### REQUIRED WORK
Where does the word "agent" occur in the material? Copy each line that has it.

• • • •

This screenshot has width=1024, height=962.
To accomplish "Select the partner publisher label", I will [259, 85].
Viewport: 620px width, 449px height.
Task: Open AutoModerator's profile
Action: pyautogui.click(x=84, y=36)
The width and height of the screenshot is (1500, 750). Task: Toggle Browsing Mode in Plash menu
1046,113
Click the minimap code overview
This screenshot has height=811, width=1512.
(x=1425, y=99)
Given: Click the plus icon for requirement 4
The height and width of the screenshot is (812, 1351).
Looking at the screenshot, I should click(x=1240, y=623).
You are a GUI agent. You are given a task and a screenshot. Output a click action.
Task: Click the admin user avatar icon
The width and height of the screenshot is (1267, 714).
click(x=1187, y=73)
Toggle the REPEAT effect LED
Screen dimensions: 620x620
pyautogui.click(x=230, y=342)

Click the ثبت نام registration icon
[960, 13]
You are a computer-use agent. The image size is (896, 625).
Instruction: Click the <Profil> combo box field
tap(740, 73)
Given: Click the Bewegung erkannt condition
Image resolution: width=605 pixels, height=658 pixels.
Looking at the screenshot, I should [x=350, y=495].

• • • •

### EXERCISE SOLUTION
You are a GUI agent. You are given a task and a screenshot. Output a click action.
You are a computer-use agent. The image size is (896, 625).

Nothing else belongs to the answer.